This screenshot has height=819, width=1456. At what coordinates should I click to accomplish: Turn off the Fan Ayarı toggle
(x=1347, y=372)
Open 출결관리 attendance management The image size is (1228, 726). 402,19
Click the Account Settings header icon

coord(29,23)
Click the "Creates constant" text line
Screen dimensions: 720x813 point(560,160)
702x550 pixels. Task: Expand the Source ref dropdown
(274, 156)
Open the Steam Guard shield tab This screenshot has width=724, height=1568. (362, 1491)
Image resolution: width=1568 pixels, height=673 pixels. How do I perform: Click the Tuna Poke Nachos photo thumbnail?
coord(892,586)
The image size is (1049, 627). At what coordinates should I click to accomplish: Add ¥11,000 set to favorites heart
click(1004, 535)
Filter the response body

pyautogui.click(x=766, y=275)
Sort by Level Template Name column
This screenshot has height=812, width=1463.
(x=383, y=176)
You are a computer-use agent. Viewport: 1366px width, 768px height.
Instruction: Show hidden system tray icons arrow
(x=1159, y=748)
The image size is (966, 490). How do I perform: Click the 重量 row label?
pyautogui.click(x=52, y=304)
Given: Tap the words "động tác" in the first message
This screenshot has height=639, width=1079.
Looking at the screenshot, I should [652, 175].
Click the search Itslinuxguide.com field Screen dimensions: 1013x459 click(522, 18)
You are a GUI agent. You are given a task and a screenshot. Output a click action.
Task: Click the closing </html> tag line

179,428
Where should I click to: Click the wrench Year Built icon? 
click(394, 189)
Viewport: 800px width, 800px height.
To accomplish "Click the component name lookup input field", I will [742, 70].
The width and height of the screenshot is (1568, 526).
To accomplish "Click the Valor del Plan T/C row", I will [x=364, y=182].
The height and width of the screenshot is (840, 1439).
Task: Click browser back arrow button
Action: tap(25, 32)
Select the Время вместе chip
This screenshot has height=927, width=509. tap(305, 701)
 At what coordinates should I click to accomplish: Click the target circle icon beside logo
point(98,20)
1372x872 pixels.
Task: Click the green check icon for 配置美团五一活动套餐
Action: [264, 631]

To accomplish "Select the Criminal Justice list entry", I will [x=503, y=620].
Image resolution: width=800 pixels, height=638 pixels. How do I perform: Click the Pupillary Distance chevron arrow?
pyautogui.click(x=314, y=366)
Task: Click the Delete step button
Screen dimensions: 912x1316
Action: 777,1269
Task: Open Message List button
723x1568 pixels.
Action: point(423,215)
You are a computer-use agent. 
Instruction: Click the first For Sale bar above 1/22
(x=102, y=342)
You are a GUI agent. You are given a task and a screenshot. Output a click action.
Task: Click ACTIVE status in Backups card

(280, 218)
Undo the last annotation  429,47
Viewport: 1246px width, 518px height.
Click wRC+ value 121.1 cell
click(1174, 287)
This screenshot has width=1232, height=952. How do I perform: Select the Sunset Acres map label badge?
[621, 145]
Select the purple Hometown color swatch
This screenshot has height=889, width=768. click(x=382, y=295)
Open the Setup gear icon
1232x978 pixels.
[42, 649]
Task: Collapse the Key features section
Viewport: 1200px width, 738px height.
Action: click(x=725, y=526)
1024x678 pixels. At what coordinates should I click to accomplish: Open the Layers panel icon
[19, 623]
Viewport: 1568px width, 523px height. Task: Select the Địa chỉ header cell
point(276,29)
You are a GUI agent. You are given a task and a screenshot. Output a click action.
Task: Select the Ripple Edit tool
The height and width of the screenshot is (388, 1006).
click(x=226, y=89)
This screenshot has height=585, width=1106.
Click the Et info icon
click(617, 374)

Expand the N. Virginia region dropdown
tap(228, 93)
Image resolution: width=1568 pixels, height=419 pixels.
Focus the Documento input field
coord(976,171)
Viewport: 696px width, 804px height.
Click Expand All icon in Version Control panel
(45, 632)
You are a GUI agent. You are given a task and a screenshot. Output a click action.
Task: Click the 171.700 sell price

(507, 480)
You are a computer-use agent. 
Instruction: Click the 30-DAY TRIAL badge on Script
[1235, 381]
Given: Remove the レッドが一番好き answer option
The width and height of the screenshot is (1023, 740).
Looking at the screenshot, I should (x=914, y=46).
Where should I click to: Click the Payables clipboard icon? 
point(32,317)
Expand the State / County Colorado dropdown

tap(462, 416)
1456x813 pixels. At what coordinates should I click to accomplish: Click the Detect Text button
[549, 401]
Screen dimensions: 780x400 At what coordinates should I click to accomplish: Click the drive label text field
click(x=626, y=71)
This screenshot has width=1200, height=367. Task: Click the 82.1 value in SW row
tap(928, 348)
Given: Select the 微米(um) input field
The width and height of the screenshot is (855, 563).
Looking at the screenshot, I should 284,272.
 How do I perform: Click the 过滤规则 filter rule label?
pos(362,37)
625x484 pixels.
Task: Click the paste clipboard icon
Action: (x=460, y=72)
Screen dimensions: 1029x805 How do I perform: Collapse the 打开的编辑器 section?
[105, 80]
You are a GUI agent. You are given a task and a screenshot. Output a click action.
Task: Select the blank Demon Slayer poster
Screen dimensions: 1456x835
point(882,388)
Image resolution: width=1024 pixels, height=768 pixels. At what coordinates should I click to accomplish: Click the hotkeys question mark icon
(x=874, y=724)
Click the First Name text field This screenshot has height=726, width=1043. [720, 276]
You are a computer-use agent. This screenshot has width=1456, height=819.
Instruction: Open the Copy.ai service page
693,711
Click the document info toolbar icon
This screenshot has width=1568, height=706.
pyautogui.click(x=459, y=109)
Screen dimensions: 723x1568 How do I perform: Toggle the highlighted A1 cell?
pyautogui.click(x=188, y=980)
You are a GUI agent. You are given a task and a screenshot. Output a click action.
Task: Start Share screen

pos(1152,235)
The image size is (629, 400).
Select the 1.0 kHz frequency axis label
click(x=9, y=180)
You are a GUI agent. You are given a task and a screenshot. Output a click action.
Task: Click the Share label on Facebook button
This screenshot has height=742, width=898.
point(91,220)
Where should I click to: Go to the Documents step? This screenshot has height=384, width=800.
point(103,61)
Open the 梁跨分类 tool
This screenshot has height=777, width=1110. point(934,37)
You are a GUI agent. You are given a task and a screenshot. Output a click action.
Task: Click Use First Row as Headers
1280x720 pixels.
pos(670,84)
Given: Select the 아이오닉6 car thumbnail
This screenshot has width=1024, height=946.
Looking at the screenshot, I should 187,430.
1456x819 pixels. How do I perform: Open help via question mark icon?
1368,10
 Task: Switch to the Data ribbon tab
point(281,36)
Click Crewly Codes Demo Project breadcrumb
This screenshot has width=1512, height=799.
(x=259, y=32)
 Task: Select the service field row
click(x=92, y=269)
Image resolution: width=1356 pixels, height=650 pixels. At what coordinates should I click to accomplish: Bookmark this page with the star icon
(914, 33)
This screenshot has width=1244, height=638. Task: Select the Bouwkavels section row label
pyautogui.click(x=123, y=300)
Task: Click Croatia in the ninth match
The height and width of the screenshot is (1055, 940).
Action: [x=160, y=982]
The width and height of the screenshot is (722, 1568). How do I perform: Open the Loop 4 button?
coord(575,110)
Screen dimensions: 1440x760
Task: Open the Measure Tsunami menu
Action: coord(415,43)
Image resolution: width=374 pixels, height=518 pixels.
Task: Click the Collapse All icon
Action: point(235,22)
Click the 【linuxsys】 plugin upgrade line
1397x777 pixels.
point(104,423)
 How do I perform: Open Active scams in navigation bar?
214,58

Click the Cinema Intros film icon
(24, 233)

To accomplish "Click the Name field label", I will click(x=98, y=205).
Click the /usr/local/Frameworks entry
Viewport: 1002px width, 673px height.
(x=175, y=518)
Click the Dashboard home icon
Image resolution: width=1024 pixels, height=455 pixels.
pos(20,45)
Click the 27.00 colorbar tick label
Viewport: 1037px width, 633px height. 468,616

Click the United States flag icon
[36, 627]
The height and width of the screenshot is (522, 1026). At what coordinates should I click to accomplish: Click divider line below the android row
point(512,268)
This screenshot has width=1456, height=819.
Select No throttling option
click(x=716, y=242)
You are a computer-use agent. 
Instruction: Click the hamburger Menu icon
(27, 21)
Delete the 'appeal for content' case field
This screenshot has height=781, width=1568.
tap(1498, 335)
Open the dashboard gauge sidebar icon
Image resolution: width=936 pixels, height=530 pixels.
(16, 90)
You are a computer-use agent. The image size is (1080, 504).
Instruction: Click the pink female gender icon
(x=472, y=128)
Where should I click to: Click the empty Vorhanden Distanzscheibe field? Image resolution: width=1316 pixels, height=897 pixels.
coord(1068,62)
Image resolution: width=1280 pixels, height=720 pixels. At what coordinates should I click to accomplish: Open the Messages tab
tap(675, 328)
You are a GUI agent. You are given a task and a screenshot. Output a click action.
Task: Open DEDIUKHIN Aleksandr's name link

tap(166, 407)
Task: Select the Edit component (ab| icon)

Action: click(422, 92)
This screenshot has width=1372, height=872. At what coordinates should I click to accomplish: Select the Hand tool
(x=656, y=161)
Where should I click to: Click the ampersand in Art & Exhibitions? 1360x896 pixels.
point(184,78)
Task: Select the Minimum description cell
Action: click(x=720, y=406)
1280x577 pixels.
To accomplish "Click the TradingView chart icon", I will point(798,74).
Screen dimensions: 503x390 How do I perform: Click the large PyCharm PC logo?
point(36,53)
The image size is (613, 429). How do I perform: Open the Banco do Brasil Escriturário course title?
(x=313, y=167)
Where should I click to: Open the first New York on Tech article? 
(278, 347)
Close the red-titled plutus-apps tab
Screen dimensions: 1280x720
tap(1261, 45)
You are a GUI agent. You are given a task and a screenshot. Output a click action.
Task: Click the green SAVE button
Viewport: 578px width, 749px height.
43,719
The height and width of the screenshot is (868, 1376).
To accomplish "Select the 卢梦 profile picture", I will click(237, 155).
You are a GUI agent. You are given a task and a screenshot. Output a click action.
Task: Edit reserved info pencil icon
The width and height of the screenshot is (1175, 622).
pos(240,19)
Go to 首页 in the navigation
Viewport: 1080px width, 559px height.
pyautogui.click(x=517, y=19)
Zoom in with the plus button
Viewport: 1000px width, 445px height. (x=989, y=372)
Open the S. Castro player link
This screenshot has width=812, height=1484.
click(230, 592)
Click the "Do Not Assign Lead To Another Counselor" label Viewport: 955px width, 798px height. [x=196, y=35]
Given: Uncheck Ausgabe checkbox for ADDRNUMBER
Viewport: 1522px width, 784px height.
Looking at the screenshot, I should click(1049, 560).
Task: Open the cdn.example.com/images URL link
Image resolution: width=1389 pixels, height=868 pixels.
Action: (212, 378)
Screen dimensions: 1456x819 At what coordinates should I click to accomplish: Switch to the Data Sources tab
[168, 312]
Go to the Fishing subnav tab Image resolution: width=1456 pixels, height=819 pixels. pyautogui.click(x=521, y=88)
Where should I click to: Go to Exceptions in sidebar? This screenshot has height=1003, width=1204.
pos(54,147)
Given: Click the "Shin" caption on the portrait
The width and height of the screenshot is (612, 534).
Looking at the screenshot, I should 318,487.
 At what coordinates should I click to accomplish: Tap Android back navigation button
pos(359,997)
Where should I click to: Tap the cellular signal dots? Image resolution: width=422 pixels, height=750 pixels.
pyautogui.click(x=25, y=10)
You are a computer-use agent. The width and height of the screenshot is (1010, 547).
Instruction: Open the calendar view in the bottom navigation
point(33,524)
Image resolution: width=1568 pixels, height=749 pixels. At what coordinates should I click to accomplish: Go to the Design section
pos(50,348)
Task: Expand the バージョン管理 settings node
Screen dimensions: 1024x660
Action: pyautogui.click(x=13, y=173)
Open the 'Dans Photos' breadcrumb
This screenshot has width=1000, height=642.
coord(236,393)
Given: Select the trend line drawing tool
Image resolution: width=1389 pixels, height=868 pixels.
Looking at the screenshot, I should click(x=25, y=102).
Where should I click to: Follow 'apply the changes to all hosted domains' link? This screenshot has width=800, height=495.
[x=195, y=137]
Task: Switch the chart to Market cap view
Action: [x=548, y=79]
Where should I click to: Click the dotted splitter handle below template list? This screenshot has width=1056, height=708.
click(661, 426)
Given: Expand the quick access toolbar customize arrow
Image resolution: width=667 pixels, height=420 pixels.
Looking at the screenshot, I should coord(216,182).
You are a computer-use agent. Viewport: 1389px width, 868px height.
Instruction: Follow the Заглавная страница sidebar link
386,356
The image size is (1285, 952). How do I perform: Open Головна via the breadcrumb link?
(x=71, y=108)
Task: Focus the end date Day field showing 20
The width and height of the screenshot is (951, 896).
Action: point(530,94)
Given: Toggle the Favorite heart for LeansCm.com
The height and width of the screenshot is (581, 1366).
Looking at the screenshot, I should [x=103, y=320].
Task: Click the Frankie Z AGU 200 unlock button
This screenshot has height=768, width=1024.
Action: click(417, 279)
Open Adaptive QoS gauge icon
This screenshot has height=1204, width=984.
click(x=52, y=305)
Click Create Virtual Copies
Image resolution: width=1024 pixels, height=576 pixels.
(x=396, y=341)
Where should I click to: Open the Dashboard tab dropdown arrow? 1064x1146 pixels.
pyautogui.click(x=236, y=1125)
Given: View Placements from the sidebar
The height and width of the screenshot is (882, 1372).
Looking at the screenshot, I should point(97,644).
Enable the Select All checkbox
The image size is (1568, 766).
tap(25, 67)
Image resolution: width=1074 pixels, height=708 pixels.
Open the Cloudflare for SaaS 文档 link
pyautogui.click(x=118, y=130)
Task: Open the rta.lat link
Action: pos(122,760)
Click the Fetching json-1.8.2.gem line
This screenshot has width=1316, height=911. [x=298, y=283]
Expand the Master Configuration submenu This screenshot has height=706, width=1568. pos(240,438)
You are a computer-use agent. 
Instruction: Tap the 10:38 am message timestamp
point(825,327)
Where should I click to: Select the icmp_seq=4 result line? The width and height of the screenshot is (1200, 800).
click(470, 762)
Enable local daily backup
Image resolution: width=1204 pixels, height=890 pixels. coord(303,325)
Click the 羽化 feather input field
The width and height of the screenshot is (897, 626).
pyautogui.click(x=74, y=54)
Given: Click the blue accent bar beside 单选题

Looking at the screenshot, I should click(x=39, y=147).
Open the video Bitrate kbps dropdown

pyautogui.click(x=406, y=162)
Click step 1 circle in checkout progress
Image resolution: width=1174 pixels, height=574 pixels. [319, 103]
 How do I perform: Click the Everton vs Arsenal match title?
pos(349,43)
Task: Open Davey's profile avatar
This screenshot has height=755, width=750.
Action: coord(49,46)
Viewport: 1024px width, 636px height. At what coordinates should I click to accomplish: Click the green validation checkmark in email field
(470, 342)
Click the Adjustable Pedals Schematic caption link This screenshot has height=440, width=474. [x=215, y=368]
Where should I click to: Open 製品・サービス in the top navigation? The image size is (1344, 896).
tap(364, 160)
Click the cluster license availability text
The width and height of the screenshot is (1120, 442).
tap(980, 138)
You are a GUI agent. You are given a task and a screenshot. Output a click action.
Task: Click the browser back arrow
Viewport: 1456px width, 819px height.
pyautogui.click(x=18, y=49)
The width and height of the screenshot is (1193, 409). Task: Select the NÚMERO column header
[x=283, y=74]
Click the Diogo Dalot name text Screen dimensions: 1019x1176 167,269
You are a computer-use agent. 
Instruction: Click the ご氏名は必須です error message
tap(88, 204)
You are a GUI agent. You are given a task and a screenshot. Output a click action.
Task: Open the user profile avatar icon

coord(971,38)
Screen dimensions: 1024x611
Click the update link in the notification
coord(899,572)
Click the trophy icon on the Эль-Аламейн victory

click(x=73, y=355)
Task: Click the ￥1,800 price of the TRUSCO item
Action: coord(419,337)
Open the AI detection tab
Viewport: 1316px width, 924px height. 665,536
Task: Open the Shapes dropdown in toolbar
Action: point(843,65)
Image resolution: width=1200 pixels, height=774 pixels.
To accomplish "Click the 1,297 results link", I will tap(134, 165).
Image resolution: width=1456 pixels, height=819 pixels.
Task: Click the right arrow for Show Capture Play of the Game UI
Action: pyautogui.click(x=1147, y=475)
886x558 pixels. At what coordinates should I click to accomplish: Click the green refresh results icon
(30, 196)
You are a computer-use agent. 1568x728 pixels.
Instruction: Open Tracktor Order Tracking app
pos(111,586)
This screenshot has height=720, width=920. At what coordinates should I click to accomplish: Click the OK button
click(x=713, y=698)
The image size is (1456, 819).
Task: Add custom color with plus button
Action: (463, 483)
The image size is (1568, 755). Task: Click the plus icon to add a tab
****
> Prompt:
Reproduce the listing above verbatim, from the line containing "Open 출결관리 attendance" through the line containing "will [742, 70].", and nothing else.

> Task result:
Open 출결관리 attendance management The image size is (1228, 726). 402,19
Click the Account Settings header icon

coord(29,23)
Click the "Creates constant" text line
Screen dimensions: 720x813 point(560,160)
702x550 pixels. Task: Expand the Source ref dropdown
(274, 156)
Open the Steam Guard shield tab This screenshot has width=724, height=1568. (362, 1491)
Image resolution: width=1568 pixels, height=673 pixels. How do I perform: Click the Tuna Poke Nachos photo thumbnail?
coord(892,586)
The image size is (1049, 627). At what coordinates should I click to accomplish: Add ¥11,000 set to favorites heart
click(1004, 535)
Filter the response body

pyautogui.click(x=766, y=275)
Sort by Level Template Name column
This screenshot has height=812, width=1463.
(x=383, y=176)
You are a computer-use agent. Viewport: 1366px width, 768px height.
Instruction: Show hidden system tray icons arrow
(x=1159, y=748)
The image size is (966, 490). How do I perform: Click the 重量 row label?
pyautogui.click(x=52, y=304)
Given: Tap the words "động tác" in the first message
This screenshot has height=639, width=1079.
Looking at the screenshot, I should [652, 175].
Click the search Itslinuxguide.com field Screen dimensions: 1013x459 click(522, 18)
You are a GUI agent. You are given a task and a screenshot. Output a click action.
Task: Click the closing </html> tag line

179,428
Where should I click to: Click the wrench Year Built icon? 
click(394, 189)
Viewport: 800px width, 800px height.
To accomplish "Click the component name lookup input field", I will [742, 70].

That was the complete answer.